But as things go with crisis situations, it has also been a year of adaptation, intense learning, and growth. Both for us as individuals as well as for businesses. While some industries plummeted, others, like e-commerce, online food delivery, or video-conferencing technology, advanced five to ten years in innovation.
The same could be said about meetings. How we meet, learn and collaborate has undergone the most radical transformation, unlike any other area of our work lives. Practically overnight, we moved from physical meeting rooms to the virtual spaces of Zoom, Microsoft Teams, or Webex. These spaces have become our online headquarters and our focal meeting points.
‘Meetings’ and remote work made the covers of the world-leading newspapers and magazines and became the number one topic across the globe. In nine years of Slido’s history, we haven’t seen such interest in the topic. Still, a pre-COVID negative aura hung around meetings and dominated the narrative.
I would like to challenge that view. Would we be able to function without meetings? I don’t think so. More than ever, meetings have become a business critical function driving companies forward, gluing the teams together, and compensating for all the social elements we lost.

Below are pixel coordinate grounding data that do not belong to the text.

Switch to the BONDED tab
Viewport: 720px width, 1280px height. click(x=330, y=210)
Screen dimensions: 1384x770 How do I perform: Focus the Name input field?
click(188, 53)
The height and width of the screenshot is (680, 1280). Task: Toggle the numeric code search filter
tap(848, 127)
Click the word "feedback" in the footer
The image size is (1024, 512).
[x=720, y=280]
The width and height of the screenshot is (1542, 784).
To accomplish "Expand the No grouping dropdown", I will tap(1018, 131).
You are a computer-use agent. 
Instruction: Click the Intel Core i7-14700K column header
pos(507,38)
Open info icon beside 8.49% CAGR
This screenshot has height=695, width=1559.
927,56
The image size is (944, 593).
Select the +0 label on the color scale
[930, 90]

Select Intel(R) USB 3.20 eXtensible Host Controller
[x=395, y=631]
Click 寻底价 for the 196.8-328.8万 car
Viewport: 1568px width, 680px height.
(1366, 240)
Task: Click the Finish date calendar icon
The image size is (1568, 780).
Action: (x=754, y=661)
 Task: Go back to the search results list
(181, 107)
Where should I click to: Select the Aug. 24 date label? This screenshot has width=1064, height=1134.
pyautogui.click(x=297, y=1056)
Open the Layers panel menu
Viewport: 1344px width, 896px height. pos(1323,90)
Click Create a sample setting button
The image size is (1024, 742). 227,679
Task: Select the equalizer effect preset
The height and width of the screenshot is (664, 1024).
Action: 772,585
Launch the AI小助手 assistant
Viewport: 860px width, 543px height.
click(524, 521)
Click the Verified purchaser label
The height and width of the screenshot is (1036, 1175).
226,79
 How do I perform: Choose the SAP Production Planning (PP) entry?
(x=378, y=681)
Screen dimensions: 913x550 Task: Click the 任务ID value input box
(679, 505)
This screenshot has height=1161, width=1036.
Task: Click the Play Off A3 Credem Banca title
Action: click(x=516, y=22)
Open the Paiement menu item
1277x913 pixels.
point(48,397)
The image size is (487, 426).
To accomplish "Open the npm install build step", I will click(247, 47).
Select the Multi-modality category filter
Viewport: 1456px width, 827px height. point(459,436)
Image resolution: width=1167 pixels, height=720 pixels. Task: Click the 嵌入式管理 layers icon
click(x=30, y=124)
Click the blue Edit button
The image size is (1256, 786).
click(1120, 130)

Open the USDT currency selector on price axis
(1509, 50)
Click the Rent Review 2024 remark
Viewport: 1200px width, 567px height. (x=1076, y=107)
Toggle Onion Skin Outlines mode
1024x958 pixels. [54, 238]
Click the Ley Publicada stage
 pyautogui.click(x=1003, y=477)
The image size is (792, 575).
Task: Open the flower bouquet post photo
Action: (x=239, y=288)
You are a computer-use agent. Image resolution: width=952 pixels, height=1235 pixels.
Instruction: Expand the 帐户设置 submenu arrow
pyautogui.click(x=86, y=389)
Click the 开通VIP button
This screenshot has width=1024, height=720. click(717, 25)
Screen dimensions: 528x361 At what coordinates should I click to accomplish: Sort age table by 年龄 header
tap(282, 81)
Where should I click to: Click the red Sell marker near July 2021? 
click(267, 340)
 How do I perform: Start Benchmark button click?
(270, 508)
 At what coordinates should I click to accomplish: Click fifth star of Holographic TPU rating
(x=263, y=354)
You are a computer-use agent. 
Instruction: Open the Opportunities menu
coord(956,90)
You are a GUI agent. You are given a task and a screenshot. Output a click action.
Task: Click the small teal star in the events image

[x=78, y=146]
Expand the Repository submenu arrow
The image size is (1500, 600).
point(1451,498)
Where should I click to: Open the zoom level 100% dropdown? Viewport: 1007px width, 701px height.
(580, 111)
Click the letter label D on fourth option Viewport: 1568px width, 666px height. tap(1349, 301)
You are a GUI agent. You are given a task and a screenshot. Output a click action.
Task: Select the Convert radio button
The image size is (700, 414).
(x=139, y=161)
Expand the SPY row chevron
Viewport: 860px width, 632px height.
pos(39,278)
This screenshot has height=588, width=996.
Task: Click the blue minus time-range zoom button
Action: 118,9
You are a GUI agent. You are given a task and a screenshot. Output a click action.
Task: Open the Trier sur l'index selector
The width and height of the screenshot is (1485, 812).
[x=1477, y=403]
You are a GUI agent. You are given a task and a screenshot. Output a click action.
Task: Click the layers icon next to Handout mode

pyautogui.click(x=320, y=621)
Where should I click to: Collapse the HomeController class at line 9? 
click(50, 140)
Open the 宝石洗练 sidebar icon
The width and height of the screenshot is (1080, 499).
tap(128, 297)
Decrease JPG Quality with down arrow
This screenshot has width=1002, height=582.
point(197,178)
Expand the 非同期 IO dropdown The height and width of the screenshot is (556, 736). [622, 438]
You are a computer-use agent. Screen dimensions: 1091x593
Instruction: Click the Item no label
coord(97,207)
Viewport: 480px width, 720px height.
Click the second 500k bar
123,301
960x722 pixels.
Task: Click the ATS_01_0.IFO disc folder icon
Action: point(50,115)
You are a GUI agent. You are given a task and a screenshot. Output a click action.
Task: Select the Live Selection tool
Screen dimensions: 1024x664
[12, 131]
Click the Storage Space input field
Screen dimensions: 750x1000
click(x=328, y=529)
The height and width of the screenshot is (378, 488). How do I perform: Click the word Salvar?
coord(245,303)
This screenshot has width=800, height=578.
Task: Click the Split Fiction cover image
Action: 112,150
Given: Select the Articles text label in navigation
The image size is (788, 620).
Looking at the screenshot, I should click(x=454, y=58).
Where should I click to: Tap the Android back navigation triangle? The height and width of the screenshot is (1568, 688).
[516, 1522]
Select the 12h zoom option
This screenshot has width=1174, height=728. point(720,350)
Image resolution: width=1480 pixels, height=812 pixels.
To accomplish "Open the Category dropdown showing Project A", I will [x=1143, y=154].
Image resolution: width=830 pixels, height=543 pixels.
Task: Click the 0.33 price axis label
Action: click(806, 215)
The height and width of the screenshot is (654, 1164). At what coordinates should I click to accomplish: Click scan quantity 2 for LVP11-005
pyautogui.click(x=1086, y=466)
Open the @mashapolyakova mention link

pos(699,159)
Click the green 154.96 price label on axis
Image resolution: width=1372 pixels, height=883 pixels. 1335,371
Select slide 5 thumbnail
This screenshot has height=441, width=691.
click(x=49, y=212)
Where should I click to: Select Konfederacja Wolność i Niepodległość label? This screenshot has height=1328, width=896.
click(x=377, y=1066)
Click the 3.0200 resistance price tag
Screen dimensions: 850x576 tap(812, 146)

This was possible thanks to some incredible innovation in the video conferencing and collaboration technology. Just imagine the outbreak would have happened 15 years ago. Would we be able to switch to remote work as easily as today? Or, is it more likely that the entire world would just shut down? I’ll let that question hang in the air.
But technology itself is not omnipotent, especially when it comes to meetings and interpersonal interactions. Human touch plays an equal part here. From early days at Slido, we’ve adopted the mantra that the use of technology needs to be matched with the right skill. Only then can we reach the full potential of meetings and events.
Technology has done its part of innovation. Now it’s up to us to innovate and upgrade our skill set to maximize the potency of meetings. For many of us, it hasn’t been a priority in our careers. But as meetings play an ever more important role, the ability to facilitate effective meetings will become a critical skill for years to come.
What are the skills that will help us lead better meetings? For starters, we need to start thinking intentionally about how we design meetings. Can you ask the team a question instead of presenting another statement? If yes, try it and engage in a discussion. Secondly, we need to build a skill of reading the virtual room and sensitively including all participants, whether verbally or with the help of technology (chat, polls, Q&A). Most importantly, we need to speak less and encourage our participants to speak more. The meetings are for them, after all.
Innovation needs constraints. Innovation needs difficulty. Innovation needs pressure. It applies to businesses as well as to individuals. It hurts but if we tackle the challenge head-on, we’ll come away more resilient, smarter, and stronger than ever before. And we will be unstoppable.